Once the 1,000,000 get sold I wanna see then build 2,000,000 more, preferably far out on third tier beltways, mandating xtreme commutes of no less than 100 miles each way, in the soon-to-be-introduced H5's. I fervently pray that the new homes are no less than 6500 sq. ft. with all the accoutrements, including vaulted ceilings. Can we start a prayer chain?

Anonymous said...

King said " Have you ever stopped to think that residential housing was WAY undervalued in 1997 when housing prices started going up?"

Not really, because mainstream housing (by mainstream I mean not the Hamptons or nextdoor to Liz Taylor which have always had rediculous premiums)has been at about 3.5 annual income as a mean.

Granite counter tops, double glazing, swimming pools etc never has (until this recent bout of idiocy) added a net value to a property, ie if it cost you 10k it might add 5k over and above the price over the house next door that hasn't got the extras.

Anonymous said...

Rebroker King admits "flat housing prices"

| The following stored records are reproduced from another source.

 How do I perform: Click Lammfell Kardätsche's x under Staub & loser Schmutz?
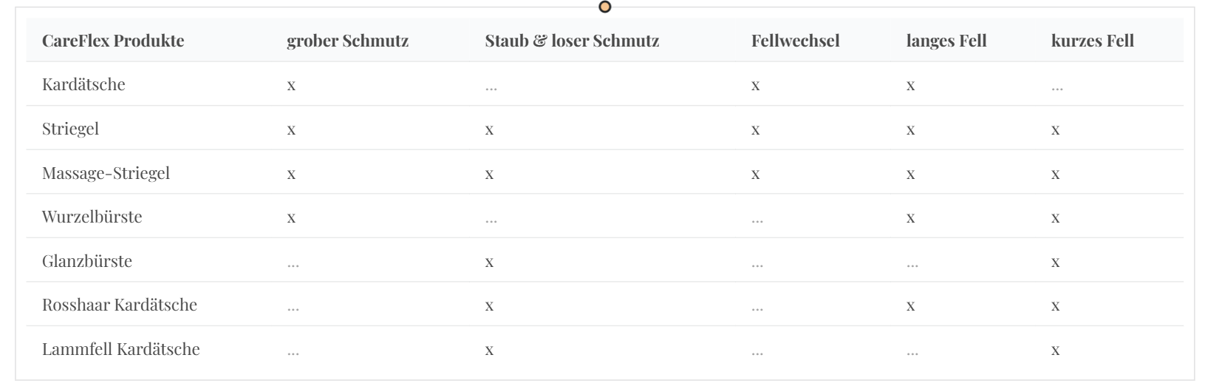489,351
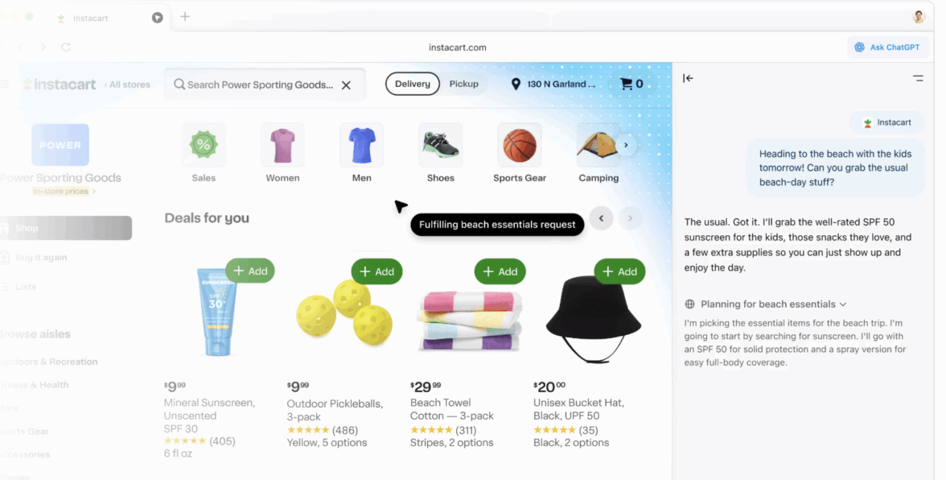This screenshot has height=480, width=946.
Task: Clear the search box with X icon
Action: [346, 85]
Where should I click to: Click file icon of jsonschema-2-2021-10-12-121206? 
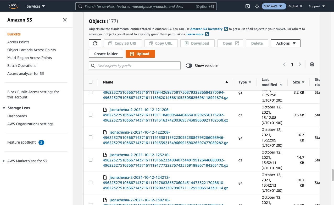pyautogui.click(x=105, y=110)
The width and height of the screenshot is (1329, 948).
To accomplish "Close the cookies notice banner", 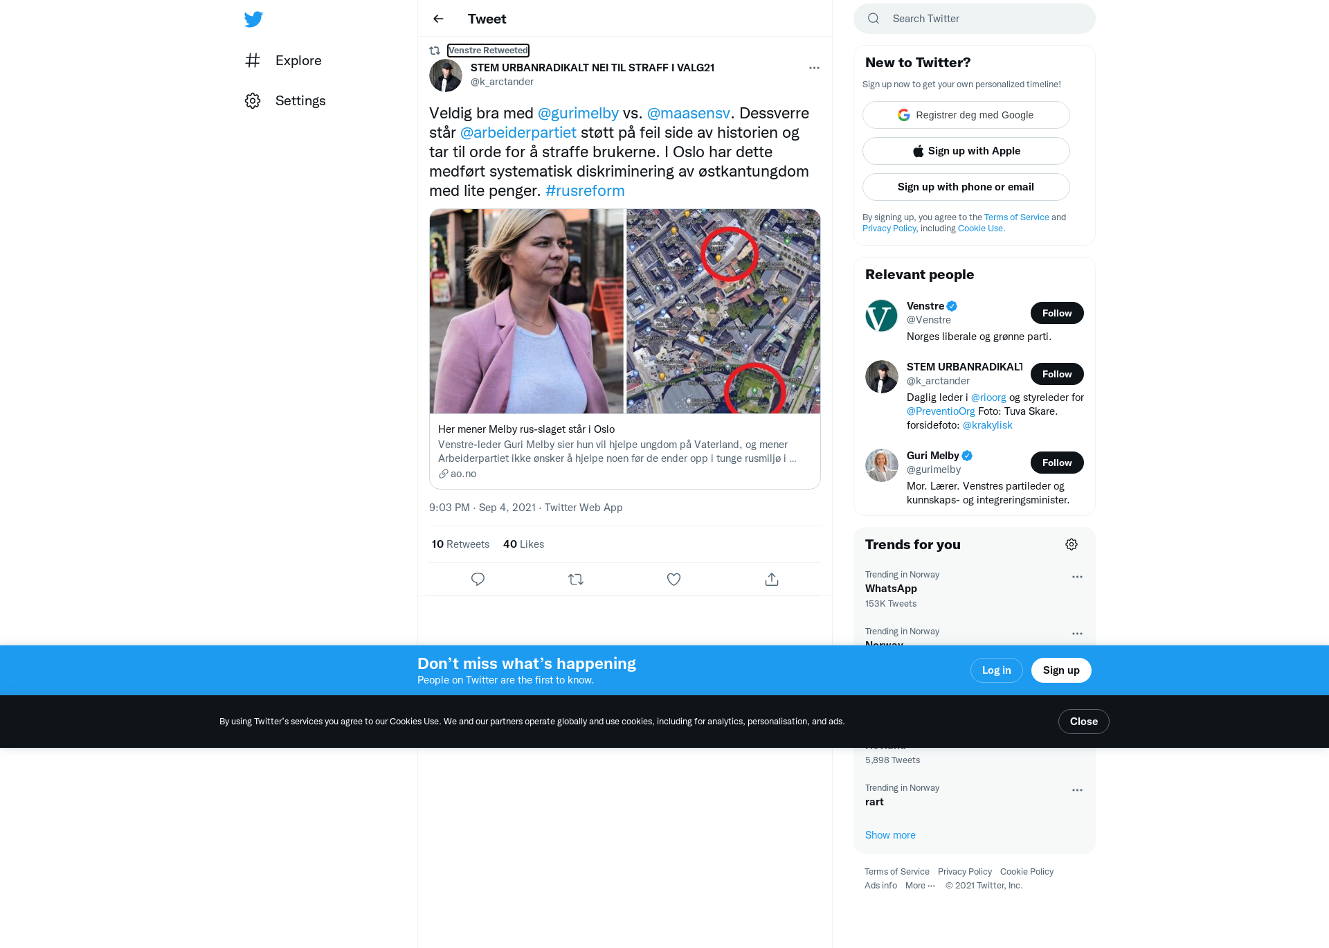I will [x=1083, y=722].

We may or may not see housing prices drop quickly, BUT. . .even flat housing prices mean no more using the house as an ATM (I posted a week ago about local bankers not giving new loans). This will slow the economy (and already has) - coupled with higher energy prices, a mild recession is in the cards (at least!). So if housing prices stay flat for 10 years, and inflation is even 3%, then in 10 years, housing prices will be 30% below today. That sound like a housing crash to me.

Anonymous said...

You all make great points and I agree with you all.

To be honest, I just wanted to shake things up a little here. The most recent weeks of posts have really degenerated into of vortex of stupidity.

The public's ignorance of ARM's will be their undoing. But I wasn't playing devil's advocate when I said US economy is flexible, it is. There will be some rough times, but time goes on, people get new jobs in different sectors and life goes on.

Anonymous said...

Globalism is the problem that will make the coming debt crisis far worse than many expect. Asian economies are heavily dependent on U.S. consumption and countries like China are expanding their economies at unsustainable rates. Developers like Rebroker took advantage of the easy credit available here and made theirs - OK by me but not exactly a net positive for those saddled with the debts.

All of us are in the middle of this wild party so we have no perspective of how these interlocking financial systems have become badly distorted and unbalanced.